README.txt for NPS Chat Corpus, Release 1.0 (July 2008)
===============================================================
Craig Martell
cmartell@nps.edu
http://faculty.nps.edu/cmartell

---------------------------------------------------------------
License and Legal Issues
---------------------------------------------------------------
This corpus is distributed solely for non-commercial, non-profit educational
and research use. It is a derivative compilation work of multiple works whose
copyrights are held by the respective original authors.


---------------------------------------------------------------
Description of the NPS Chat Corpus
---------------------------------------------------------------

The NPS Chat Corpus, Release 1.0 consists of 10,567 posts out of approximately
500,000 posts we have gathered from various online chat services in accordance
with their terms of service. Future releases will contain more posts from more
domains. New releases will be announced and described at

http://faculty.nps.edu/cmartell/NPSChat.htm.

The posts included in Release 1.0 have been:

1) Hand privacy masked;
2) Part-of-speech tagged; and
3) Dialogue-act tagged.

The posts have been privacy masked in two ways. Firstly, all usernames have
been changed to generic names of the form "UserN", where N is a unique integer
consistently used for each respective poster across all files. Secondly, the
posts have been read by humans to remove other personally identifiable
information.

All of the recordings included with this release are from age-specific chat
rooms. Each file is a recording from one of these chat rooms for a short
period on a particular day. The filename contains all this information plus
the number of posts contained in the file. For example, the file
10-19-20s_706posts.xml contains 706 posts gathered from the 20s chat room on
10/19/2006. All data released here was gathered in 2006. Please note that
within each file usernames get prepended with the date and chat-room portions
of the filename. So, UserN becomes 10-19-20sUserN.
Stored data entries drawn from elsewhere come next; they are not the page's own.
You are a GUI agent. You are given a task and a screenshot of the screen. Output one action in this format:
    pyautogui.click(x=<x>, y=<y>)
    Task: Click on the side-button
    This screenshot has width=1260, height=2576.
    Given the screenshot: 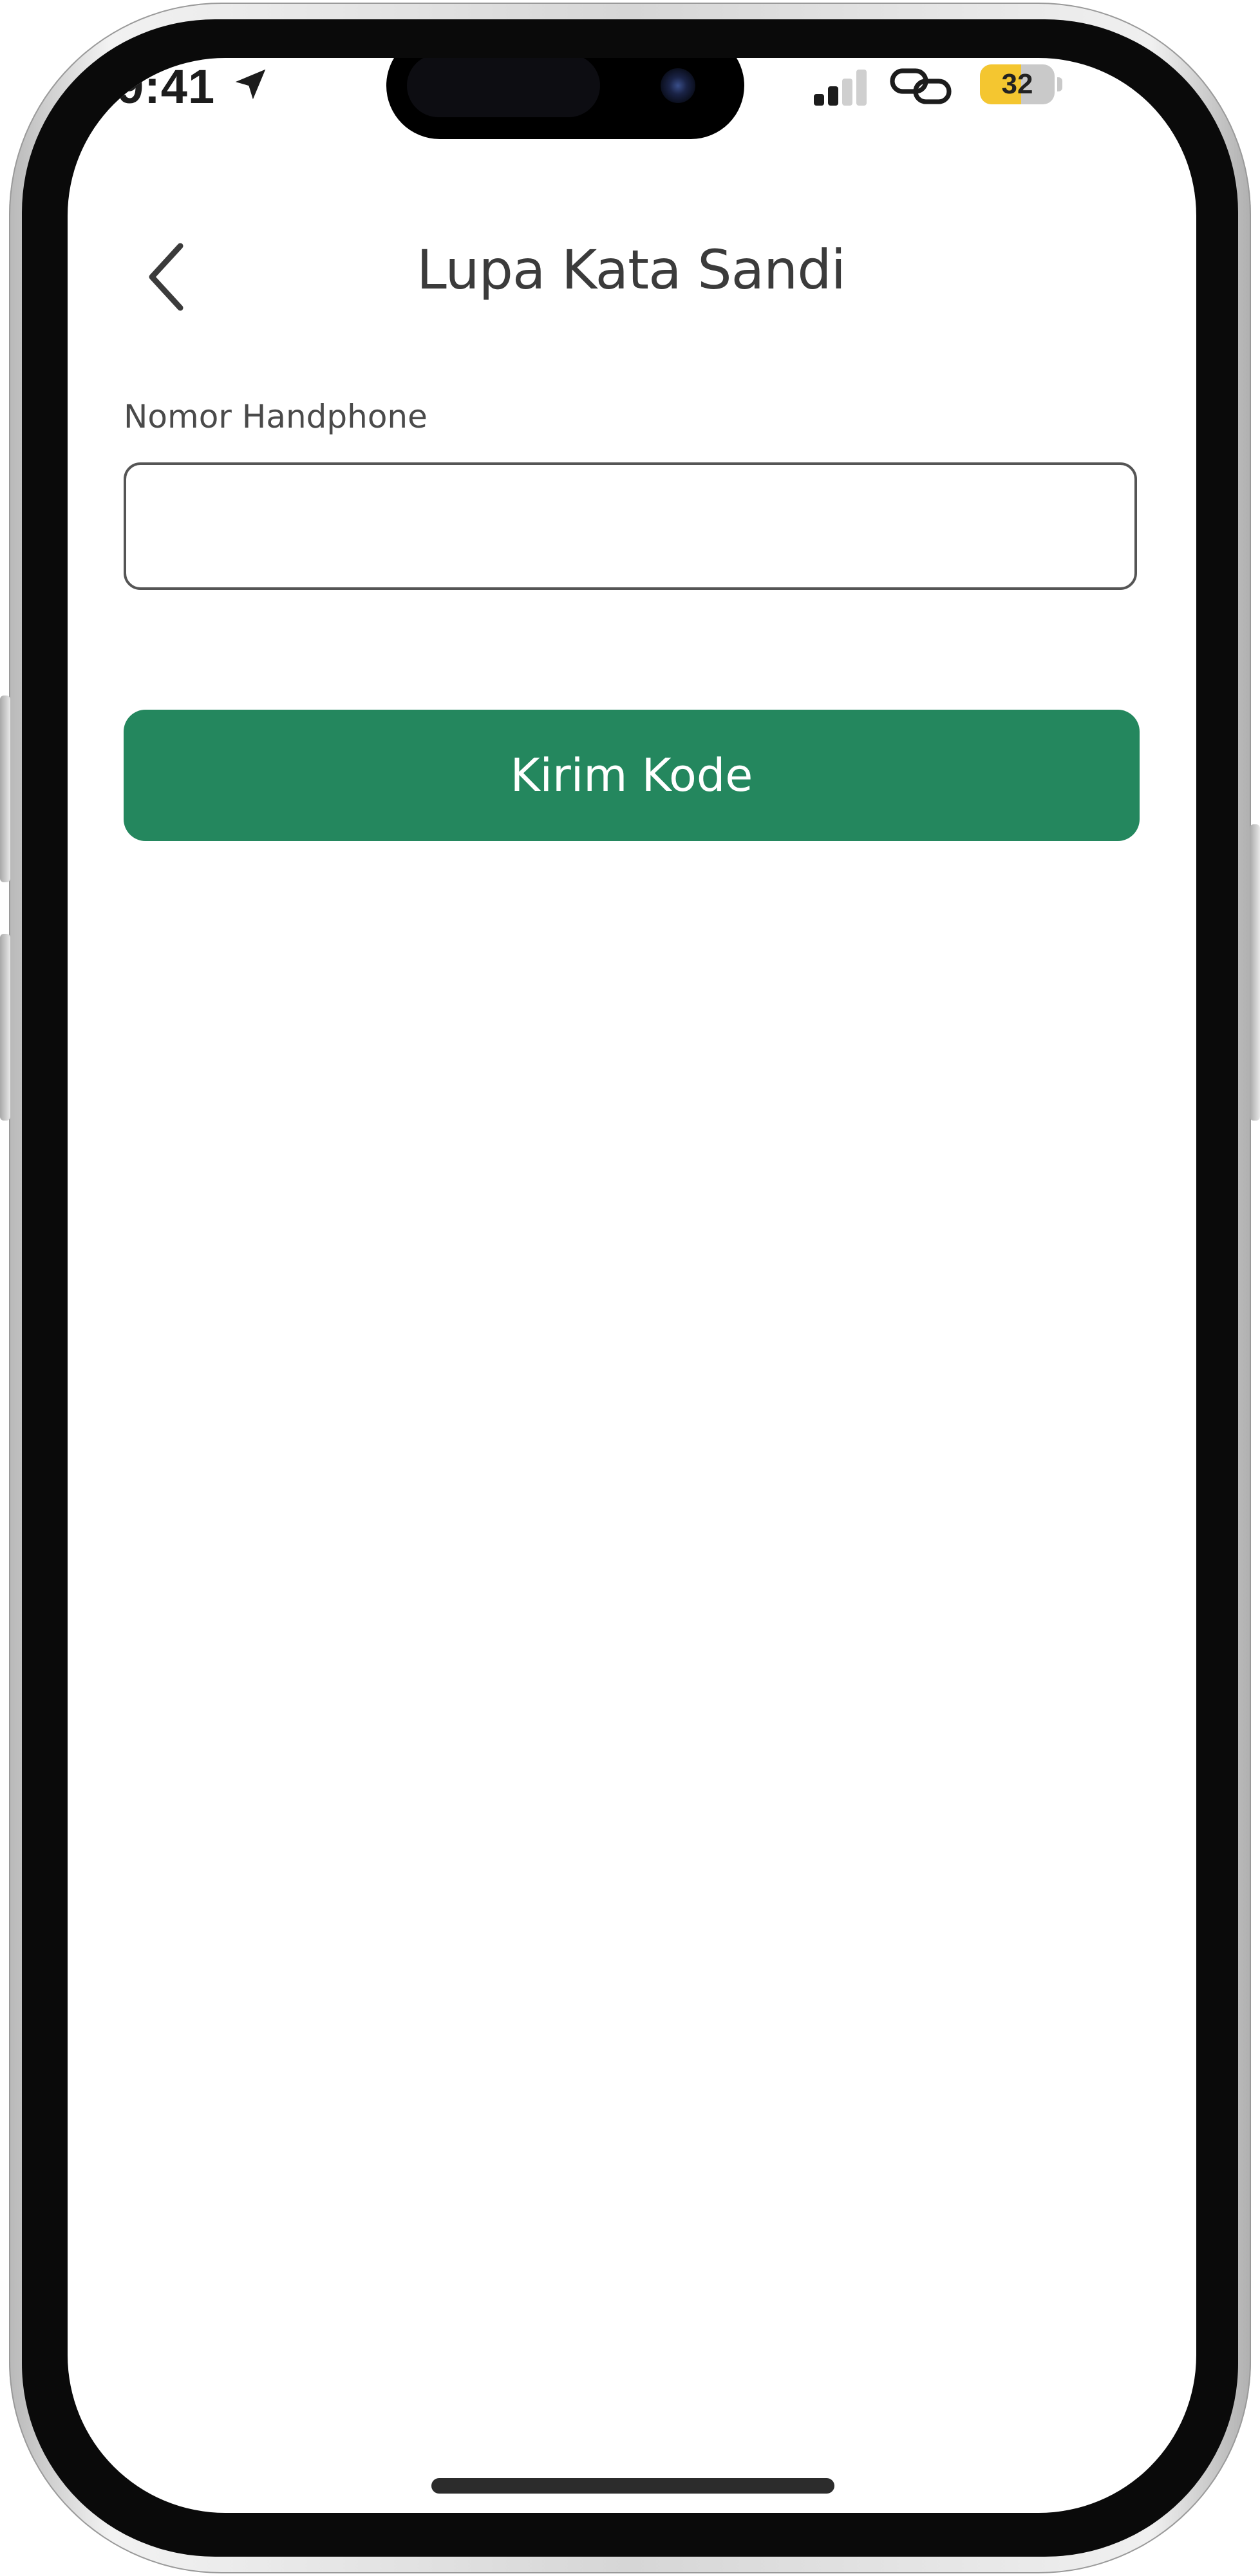 What is the action you would take?
    pyautogui.click(x=1255, y=973)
As of release 1.0, the POS tag set is the Penn Treebank tag set. We are in the
process of modifying the tag set to make it more chat specific, and hope to
implement these changes in future releases. For example, conversational
initialisms, like LOL, BRB, should have their own tag (CI). But we currently
simply tag them as interjections (UH).

The dialogue-act tags are Accept, Bye, Clarify, Continuer, Emotion, Emphasis,
Greet, No Answer, Other, Reject, Statement, System, Wh-Question, Yes Answer,
Yes/No Question. (See [2] and [3], below.)

The NPS Chat Corpus was created by Eric Forsyth, Jane Lin, and Craig Martell.
Please use [1], below, when referring to the NPS Chat Corpus.

Please address all questions to Craig Martell (cmartell@nps.edu).

---------------------------------------------------------------
Files in the corpus
---------------------------------------------------------------
10-19-20s_706posts.xml
10-19-30s_705posts.xml
10-19-40s_686posts.xml
10-19-adults_706posts.xml
10-24-40s_706posts.xml
10-26-teens_706posts.xml
11-06-adults_706posts.xml
11-08-20s_705posts.xml
11-08-40s_706posts.xml
11-08-adults_705posts.xml
11-08-teens_706posts.xml
11-09-20s_706posts.xml
11-09-40s_706posts.xml
11-09-adults_706posts.xml
11-09-teens_706posts.xml
README.txt
postClassPOSTagset.xsd

---------------------------------------------------------------
Refernces
---------------------------------------------------------------
[1] Eric N. Forsyth and Craig H. Martell, "Lexical and Discourse Analysis of
Online Chat Dialog," Proceedings of the First IEEE International Conference on
Semantic Computing (ICSC 2007), pp. 19-26, September 2007.

[2] T. Wu, F. M. Khan, T. A. Fisher, L. A. Shuler and W. M. Pottenger,
"Posting act tagging using transformation-based learning," Proceedings of the
Workshop on Foundations of Data Mining and Discovery, IEEE International
Conference on Data Mining, December 2002.

[3] A. Stolcke, K. Ries, N. Coccaro, E. Shriberg, R. Bates, D. Jurafsky, P.
Taylor, R. Martin, C. Van Ess-Dykema and M. Meteer, "Dialogue act modeling for
automatic tagging and recognition of conversational speech," Computational
Linguistics, vol. 26, no. 3, pp. 339-373, 2000.